╭──

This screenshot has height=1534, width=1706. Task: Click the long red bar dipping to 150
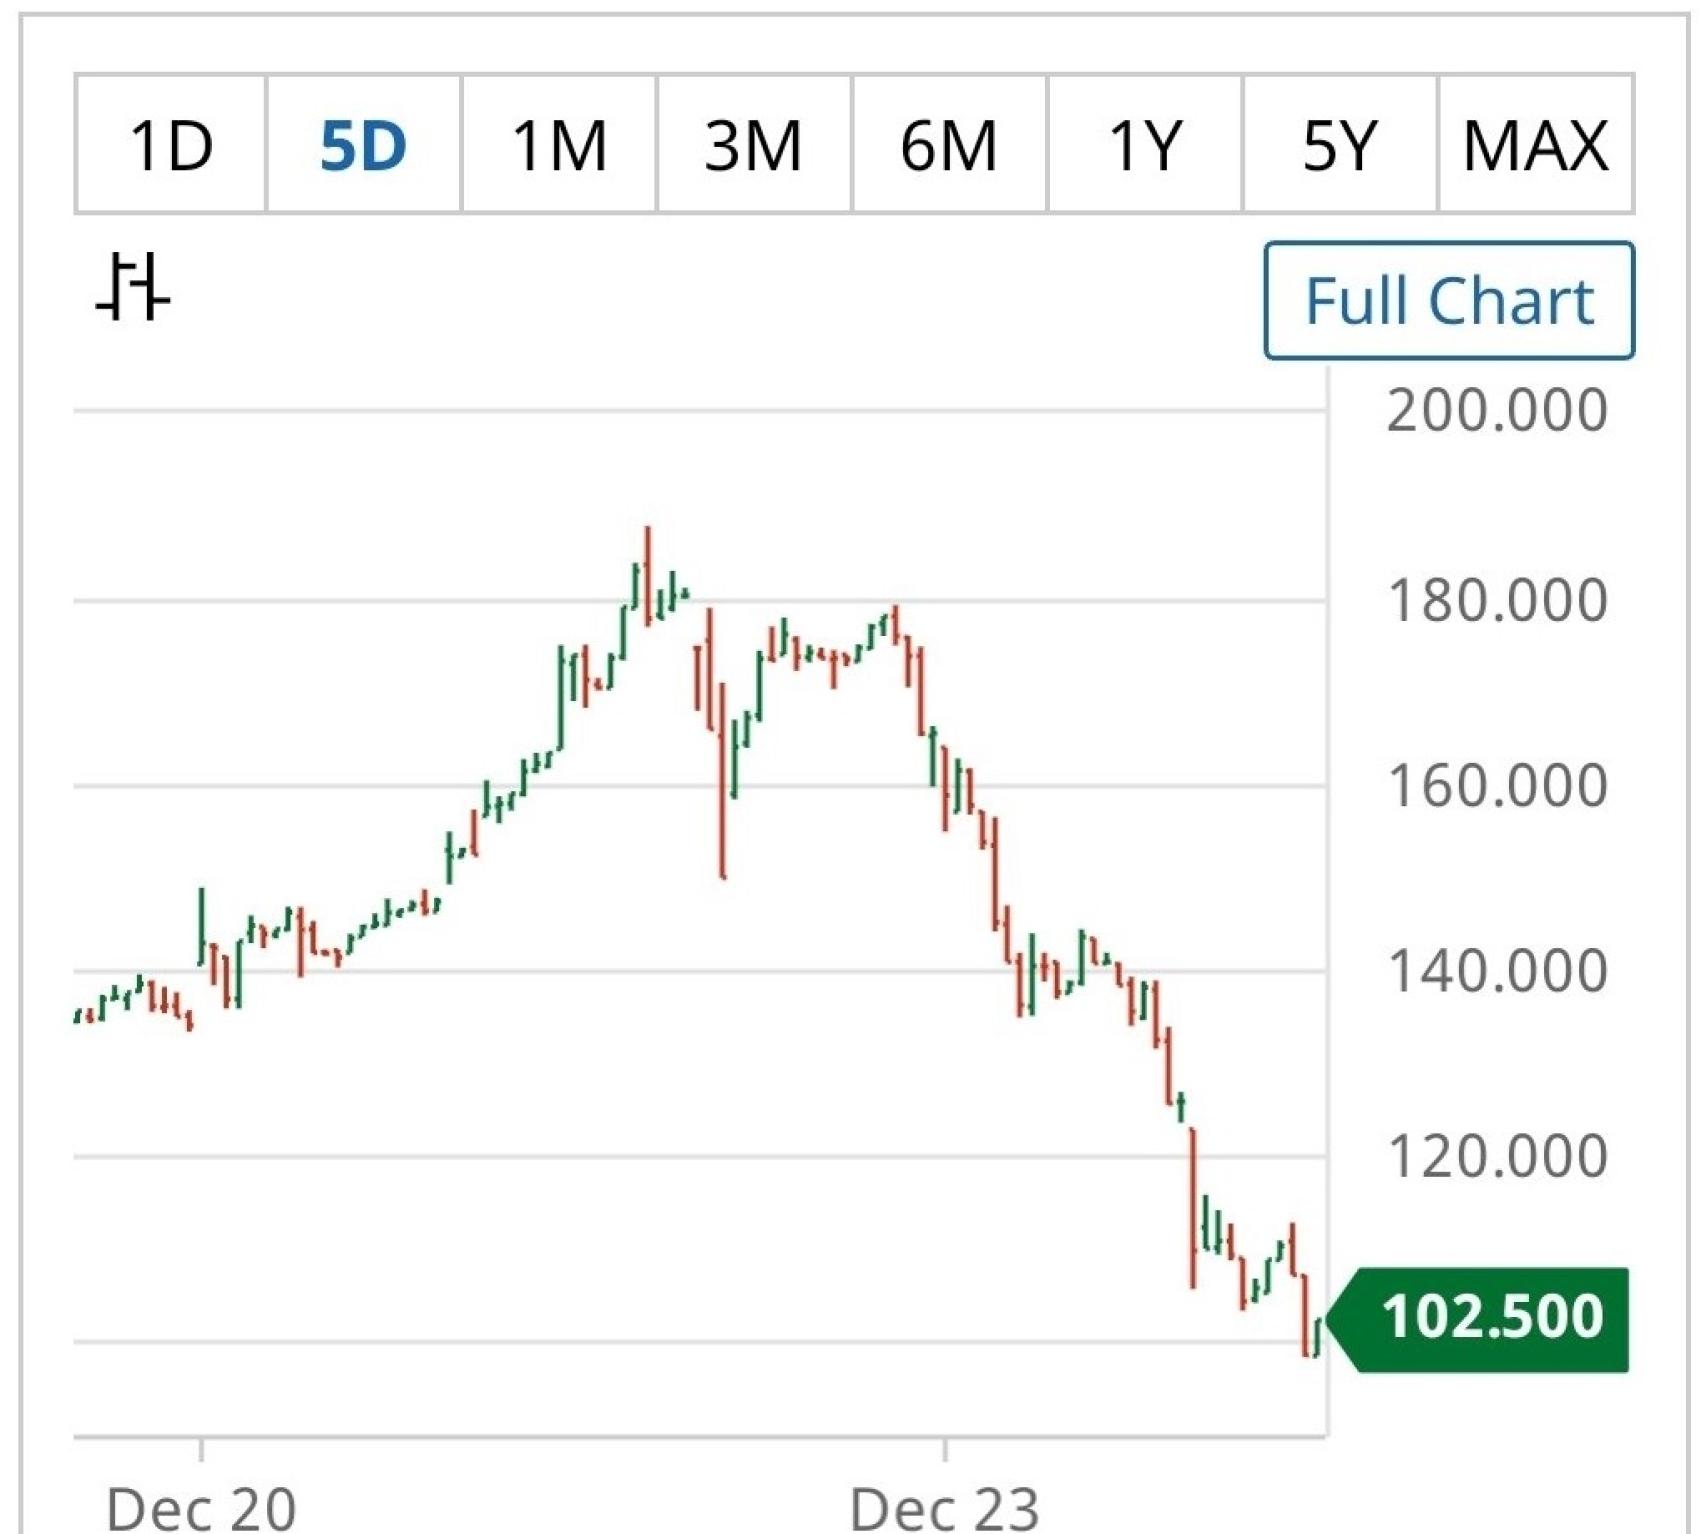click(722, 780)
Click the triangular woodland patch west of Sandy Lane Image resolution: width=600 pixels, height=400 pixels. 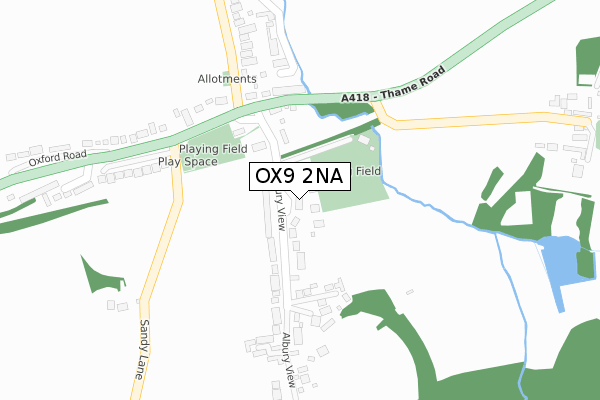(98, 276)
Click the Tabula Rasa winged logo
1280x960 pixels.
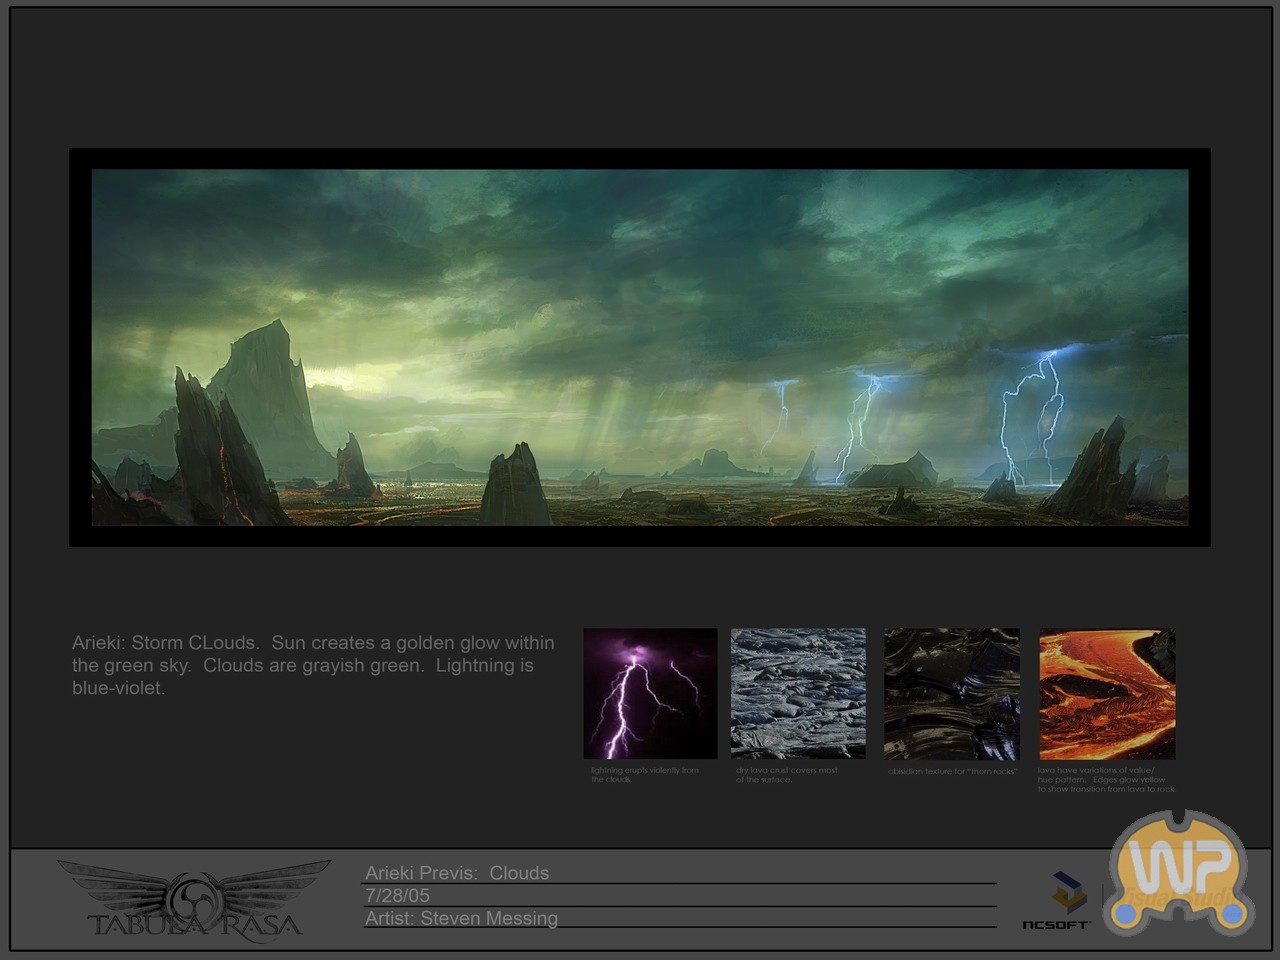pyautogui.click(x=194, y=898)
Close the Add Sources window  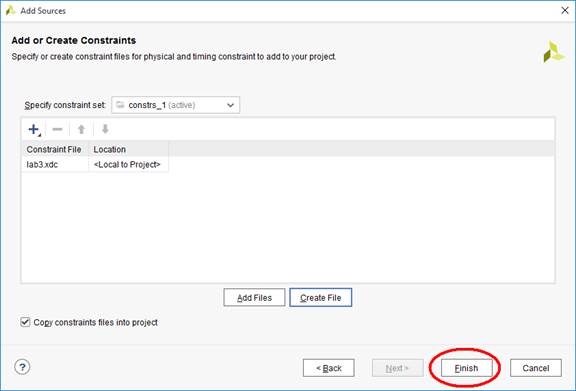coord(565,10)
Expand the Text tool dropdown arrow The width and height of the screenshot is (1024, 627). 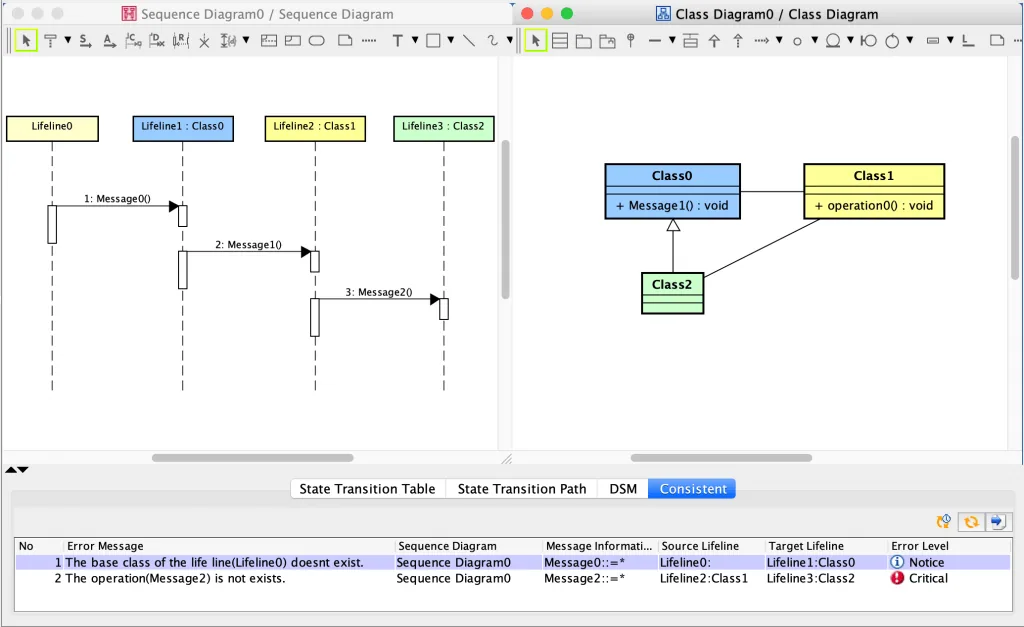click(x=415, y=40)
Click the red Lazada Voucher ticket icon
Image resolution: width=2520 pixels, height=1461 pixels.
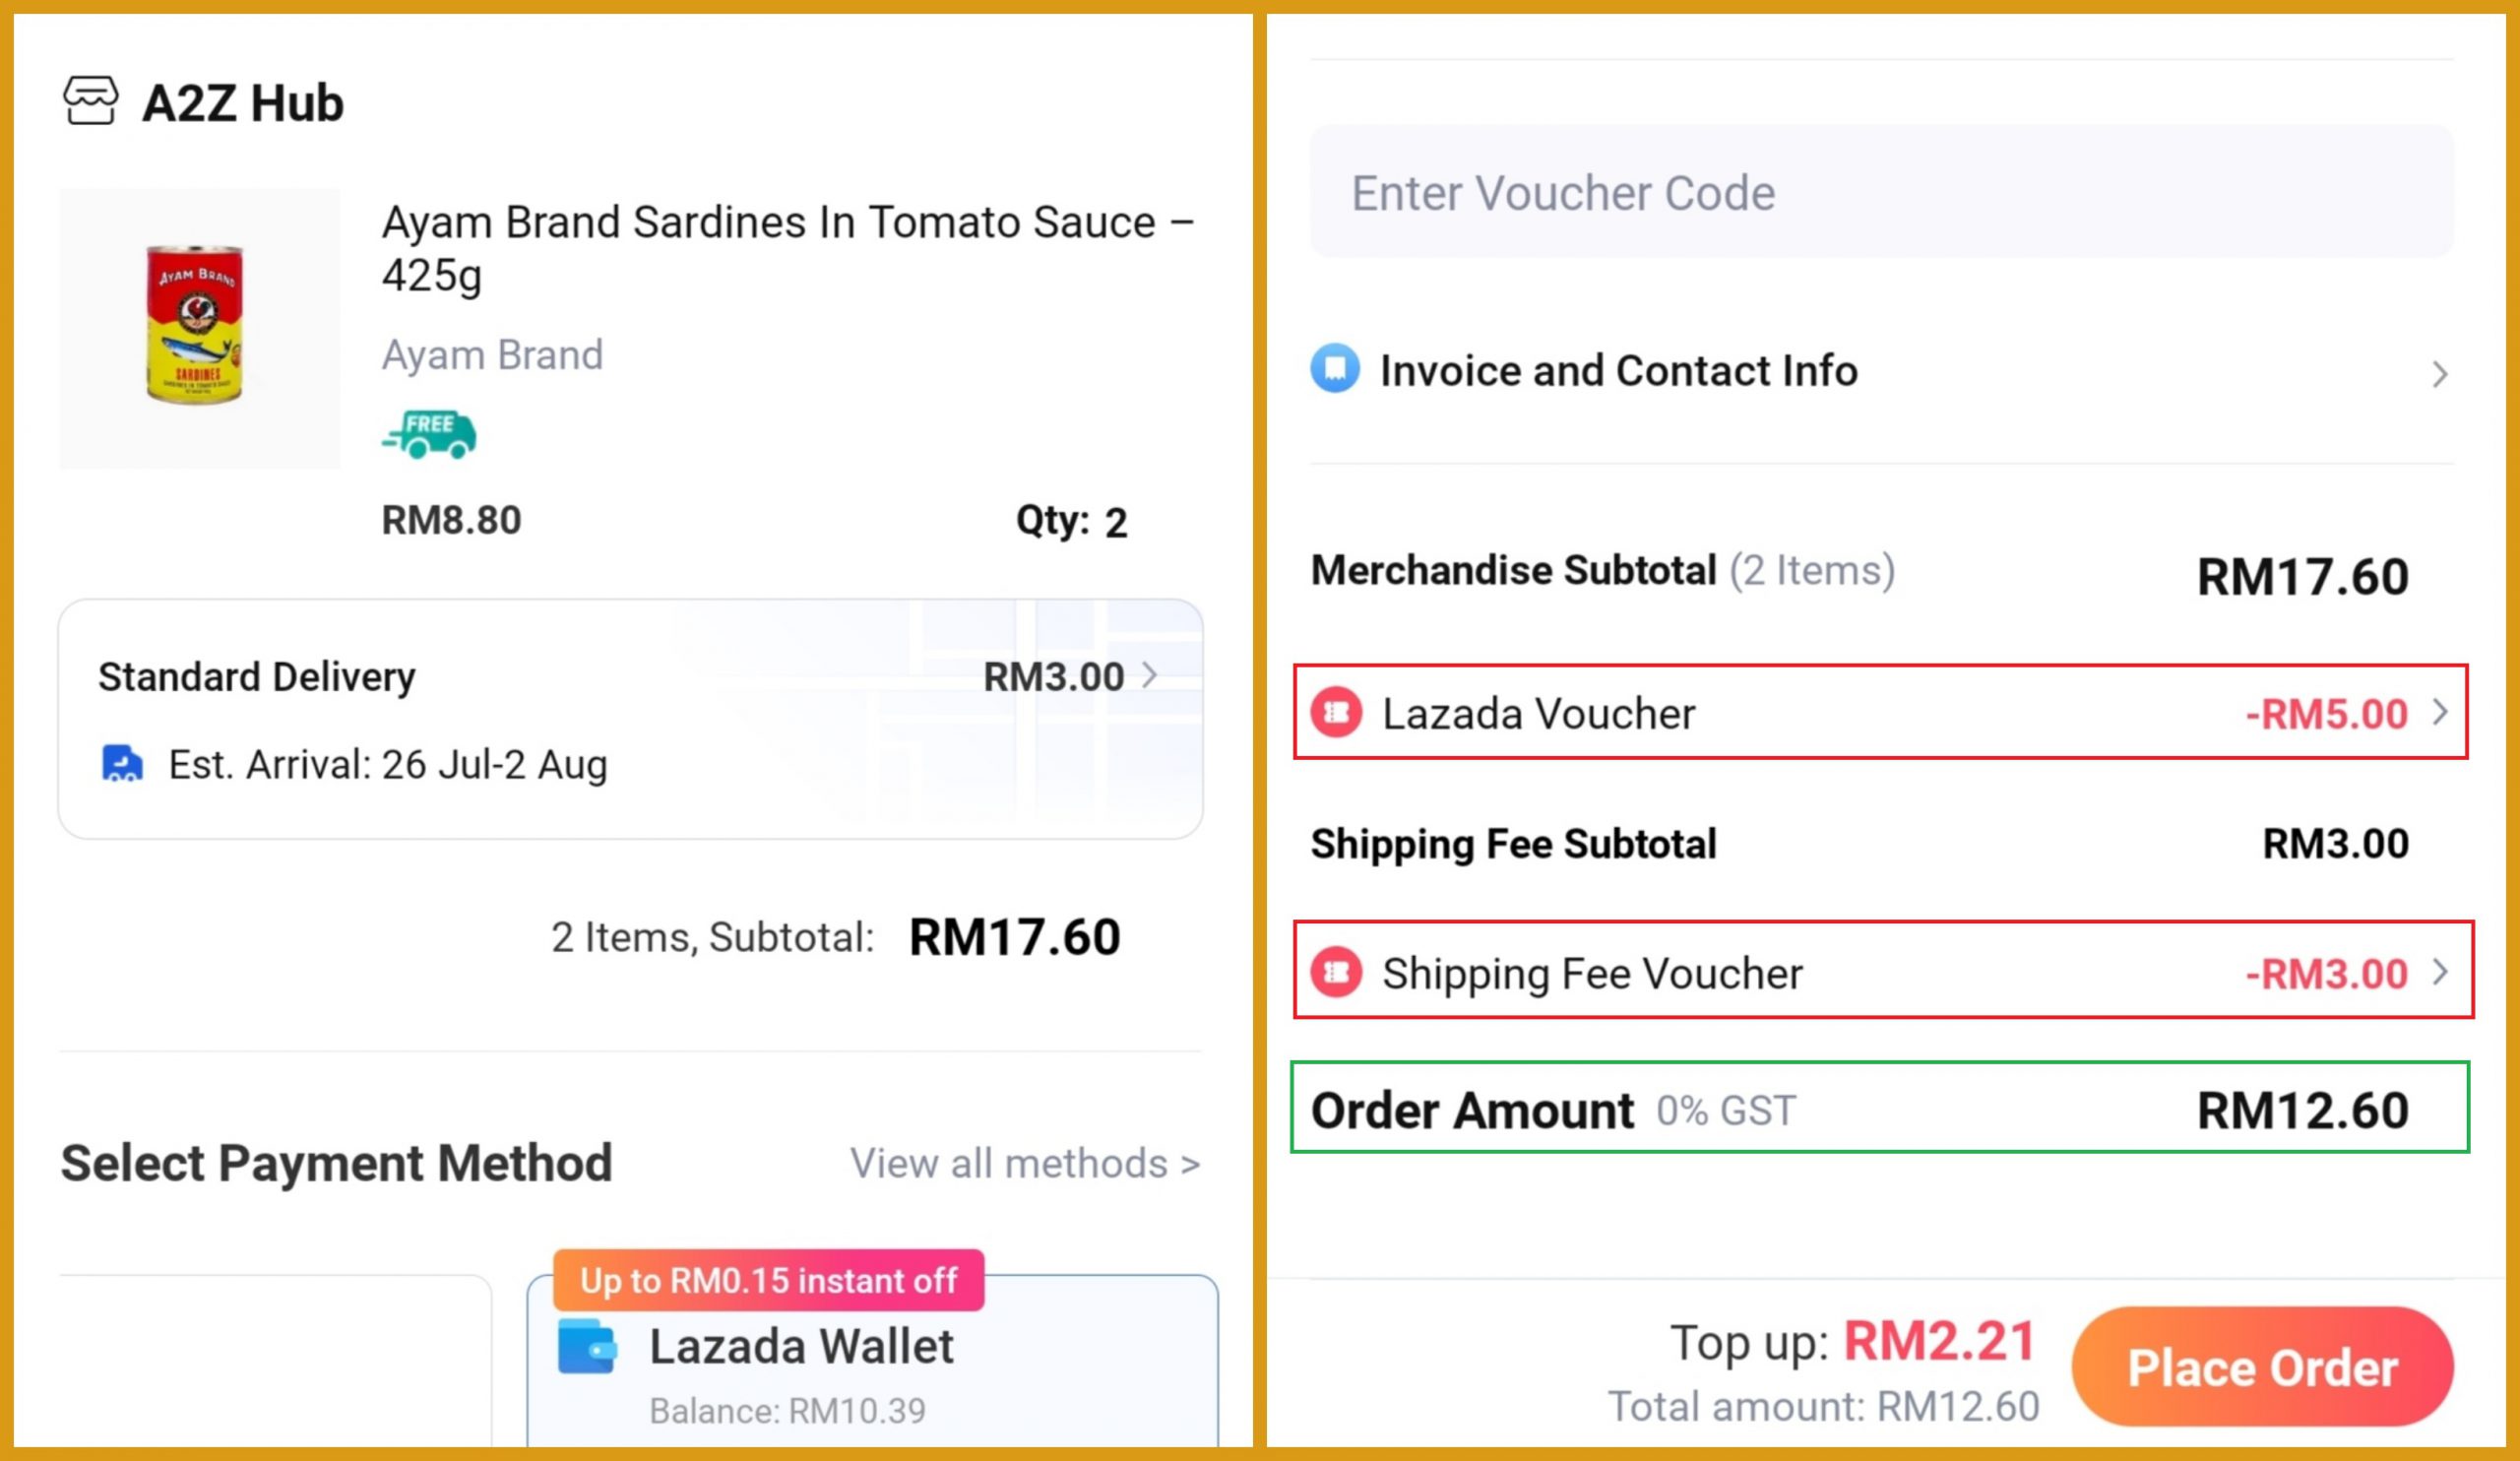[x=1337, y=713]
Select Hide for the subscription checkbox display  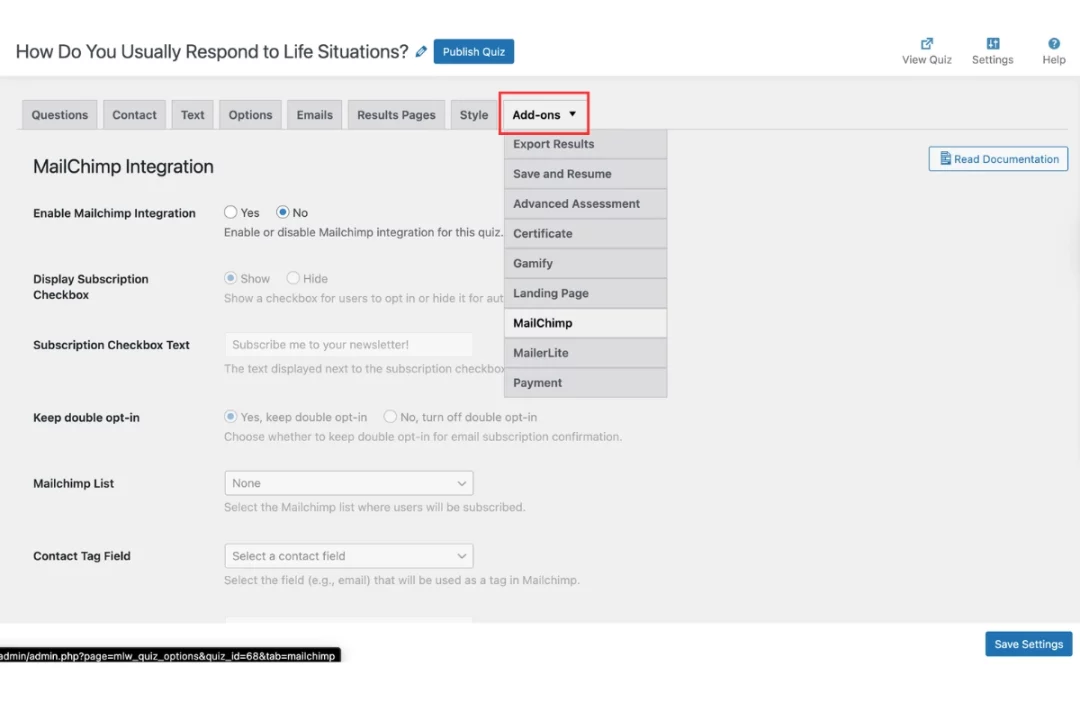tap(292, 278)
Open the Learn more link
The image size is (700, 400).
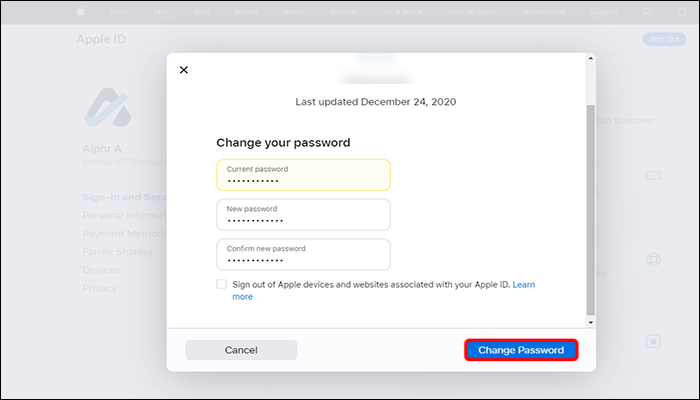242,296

╰──

TASK ITEM:
Set down again, exactly, the lines from the one with "Open the Learn more link" to the last line of the data, both included and pictures excluded.

ANSWER BELOW:
Open the Learn more link
The image size is (700, 400).
242,296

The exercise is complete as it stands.